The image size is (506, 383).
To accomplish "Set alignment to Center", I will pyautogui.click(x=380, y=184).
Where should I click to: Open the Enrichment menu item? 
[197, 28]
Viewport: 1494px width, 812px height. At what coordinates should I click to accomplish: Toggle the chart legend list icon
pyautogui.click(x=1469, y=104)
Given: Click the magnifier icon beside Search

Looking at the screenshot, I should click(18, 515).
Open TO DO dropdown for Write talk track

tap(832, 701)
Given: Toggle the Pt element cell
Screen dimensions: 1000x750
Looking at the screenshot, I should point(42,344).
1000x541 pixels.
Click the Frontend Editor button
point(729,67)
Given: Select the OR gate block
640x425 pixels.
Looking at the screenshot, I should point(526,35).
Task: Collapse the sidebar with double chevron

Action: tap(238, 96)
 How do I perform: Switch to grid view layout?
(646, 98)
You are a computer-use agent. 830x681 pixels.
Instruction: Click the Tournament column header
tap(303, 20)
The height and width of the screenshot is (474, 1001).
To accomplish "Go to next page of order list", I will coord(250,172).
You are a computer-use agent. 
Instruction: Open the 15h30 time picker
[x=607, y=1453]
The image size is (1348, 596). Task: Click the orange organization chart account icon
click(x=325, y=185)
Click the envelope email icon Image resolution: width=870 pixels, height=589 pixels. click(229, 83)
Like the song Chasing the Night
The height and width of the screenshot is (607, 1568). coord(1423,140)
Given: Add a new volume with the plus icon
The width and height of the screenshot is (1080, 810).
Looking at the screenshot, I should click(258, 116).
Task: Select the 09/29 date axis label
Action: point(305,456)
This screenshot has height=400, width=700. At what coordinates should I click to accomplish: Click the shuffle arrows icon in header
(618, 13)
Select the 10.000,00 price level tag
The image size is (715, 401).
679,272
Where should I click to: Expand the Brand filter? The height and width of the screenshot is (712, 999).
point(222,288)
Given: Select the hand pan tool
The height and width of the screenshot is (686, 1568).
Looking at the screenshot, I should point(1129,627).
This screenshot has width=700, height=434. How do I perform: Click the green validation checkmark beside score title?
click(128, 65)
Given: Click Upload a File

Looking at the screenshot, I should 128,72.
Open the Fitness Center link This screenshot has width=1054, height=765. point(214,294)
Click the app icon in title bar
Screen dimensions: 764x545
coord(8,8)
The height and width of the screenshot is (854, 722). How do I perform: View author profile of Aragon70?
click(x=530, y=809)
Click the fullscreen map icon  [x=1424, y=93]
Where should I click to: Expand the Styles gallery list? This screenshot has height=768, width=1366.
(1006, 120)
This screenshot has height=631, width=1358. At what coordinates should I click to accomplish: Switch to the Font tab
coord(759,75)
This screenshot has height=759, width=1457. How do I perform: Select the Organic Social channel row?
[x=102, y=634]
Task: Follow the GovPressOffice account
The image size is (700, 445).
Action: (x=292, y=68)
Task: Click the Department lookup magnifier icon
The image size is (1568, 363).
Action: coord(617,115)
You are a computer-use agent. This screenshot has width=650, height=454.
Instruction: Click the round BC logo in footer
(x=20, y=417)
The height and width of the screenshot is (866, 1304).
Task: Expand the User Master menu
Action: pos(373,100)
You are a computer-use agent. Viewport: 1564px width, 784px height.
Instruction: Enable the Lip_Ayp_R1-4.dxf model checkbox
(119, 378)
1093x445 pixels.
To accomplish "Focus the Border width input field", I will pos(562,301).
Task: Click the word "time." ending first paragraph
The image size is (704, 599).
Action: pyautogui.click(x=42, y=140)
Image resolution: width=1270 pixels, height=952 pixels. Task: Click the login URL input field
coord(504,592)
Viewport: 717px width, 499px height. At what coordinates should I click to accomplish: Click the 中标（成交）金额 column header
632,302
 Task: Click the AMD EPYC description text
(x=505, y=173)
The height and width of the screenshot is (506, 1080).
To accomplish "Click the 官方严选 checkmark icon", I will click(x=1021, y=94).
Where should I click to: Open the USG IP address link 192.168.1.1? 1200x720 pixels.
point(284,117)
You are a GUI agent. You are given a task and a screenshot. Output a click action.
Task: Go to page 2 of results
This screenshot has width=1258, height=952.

* * * * * * *

Write every record above out again exactly as it stands.

• Answer section
The image size is (506, 383).
To accomplish "Set alignment to Center", I will pyautogui.click(x=380, y=184).
Where should I click to: Open the Enrichment menu item? 
[197, 28]
Viewport: 1494px width, 812px height. At what coordinates should I click to accomplish: Toggle the chart legend list icon
pyautogui.click(x=1469, y=104)
Given: Click the magnifier icon beside Search

Looking at the screenshot, I should click(18, 515).
Open TO DO dropdown for Write talk track

tap(832, 701)
Given: Toggle the Pt element cell
Screen dimensions: 1000x750
Looking at the screenshot, I should point(42,344).
1000x541 pixels.
Click the Frontend Editor button
point(729,67)
Given: Select the OR gate block
640x425 pixels.
Looking at the screenshot, I should point(526,35).
Task: Collapse the sidebar with double chevron

Action: tap(238, 96)
 How do I perform: Switch to grid view layout?
(646, 98)
You are a computer-use agent. 830x681 pixels.
Instruction: Click the Tournament column header
tap(303, 20)
The height and width of the screenshot is (474, 1001).
To accomplish "Go to next page of order list", I will coord(250,172).
You are a computer-use agent. 
Instruction: Open the 15h30 time picker
[x=607, y=1453]
The image size is (1348, 596). Task: Click the orange organization chart account icon
click(x=325, y=185)
Click the envelope email icon Image resolution: width=870 pixels, height=589 pixels. click(229, 83)
Like the song Chasing the Night
The height and width of the screenshot is (607, 1568). coord(1423,140)
Given: Add a new volume with the plus icon
The width and height of the screenshot is (1080, 810).
Looking at the screenshot, I should click(258, 116).
Task: Select the 09/29 date axis label
Action: point(305,456)
This screenshot has height=400, width=700. At what coordinates should I click to accomplish: Click the shuffle arrows icon in header
(618, 13)
Select the 10.000,00 price level tag
The image size is (715, 401).
679,272
Where should I click to: Expand the Brand filter? The height and width of the screenshot is (712, 999).
point(222,288)
Given: Select the hand pan tool
The height and width of the screenshot is (686, 1568).
Looking at the screenshot, I should point(1129,627).
This screenshot has width=700, height=434. How do I perform: Click the green validation checkmark beside score title?
click(128, 65)
Given: Click Upload a File

Looking at the screenshot, I should 128,72.
Open the Fitness Center link This screenshot has width=1054, height=765. point(214,294)
Click the app icon in title bar
Screen dimensions: 764x545
coord(8,8)
The height and width of the screenshot is (854, 722). How do I perform: View author profile of Aragon70?
click(x=530, y=809)
Click the fullscreen map icon  [x=1424, y=93]
Where should I click to: Expand the Styles gallery list? This screenshot has height=768, width=1366.
(1006, 120)
This screenshot has height=631, width=1358. At what coordinates should I click to accomplish: Switch to the Font tab
coord(759,75)
This screenshot has height=759, width=1457. How do I perform: Select the Organic Social channel row?
[x=102, y=634]
Task: Follow the GovPressOffice account
The image size is (700, 445).
Action: (x=292, y=68)
Task: Click the Department lookup magnifier icon
The image size is (1568, 363).
Action: coord(617,115)
You are a computer-use agent. This screenshot has width=650, height=454.
Instruction: Click the round BC logo in footer
(x=20, y=417)
The height and width of the screenshot is (866, 1304).
Task: Expand the User Master menu
Action: pos(373,100)
You are a computer-use agent. Viewport: 1564px width, 784px height.
Instruction: Enable the Lip_Ayp_R1-4.dxf model checkbox
(119, 378)
1093x445 pixels.
To accomplish "Focus the Border width input field", I will pos(562,301).
Task: Click the word "time." ending first paragraph
The image size is (704, 599).
Action: pyautogui.click(x=42, y=140)
Image resolution: width=1270 pixels, height=952 pixels. Task: Click the login URL input field
coord(504,592)
Viewport: 717px width, 499px height. At what coordinates should I click to accomplish: Click the 中标（成交）金额 column header
632,302
 Task: Click the AMD EPYC description text
(x=505, y=173)
The height and width of the screenshot is (506, 1080).
To accomplish "Click the 官方严选 checkmark icon", I will click(x=1021, y=94).
Where should I click to: Open the USG IP address link 192.168.1.1? 1200x720 pixels.
point(284,117)
You are a GUI agent. You are given a task and a screenshot. Output a click action.
Task: Go to page 2 of results
This screenshot has width=1258, height=952.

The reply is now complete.